Amen to every word of that! Except you seem to let them do the art more often than me. I struggle, struggle, struggle with this issue. BUT, I have been reflecting a lot on my future quiet home, as Nathaniel's youngest sister graduated from HS this year and his mother will have an empty nest for the first time in 36 years in the fall... and it will be clean and quiet and gracious (except when I bring my kids to visit), and someday we ours will be too. So yeah. I should relax about that empty roll of tape I found today. I just wish I could figure out where they used it...

Karen said...

Little ones can make quite big messes, eh? Joyful, creative, wonderful messes though. I just have to have all the messes cleaned up by bedtime so I can light a vanilla candle, sip some herbal tea, and enjoy my clean house for 5 minutes before I collapse into bed and get all ready for the next day's messes.

Amy said...

Love it. I have the same struggle.

Happy Mom said...

I'm not sure why it's so reassuring to see ourselves in others.

This was VERY reassuring!

Things' Mommy said...

HangerMom, ha ha--I don't know that I 'let them do art' as much as they just 'do art'. :) I think this is just the season of "fostering creativity"...later will be the season of "clean house." At least, that's what I keep telling myself. :)

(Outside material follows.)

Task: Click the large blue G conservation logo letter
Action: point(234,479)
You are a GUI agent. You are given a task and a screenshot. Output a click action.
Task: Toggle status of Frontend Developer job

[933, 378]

Karen, it astounds me that you have all the messes cleaned up by bedtime. You're amazing, as usual. I'd love to live near you and we can light vanilla candles together.

Amy, I don't believe you. I will always remember that I 'dropped by' after you just had Benjamin and you had vacuum lines in your carpet. You're one of 'them'. :)

Happy Mom, it IS reassuring to know you're not the only one. In whatever it is--you're not the only one. :) You're amazing, by the way.

Gina said...

I love you so much! You are such a thoughtful mother.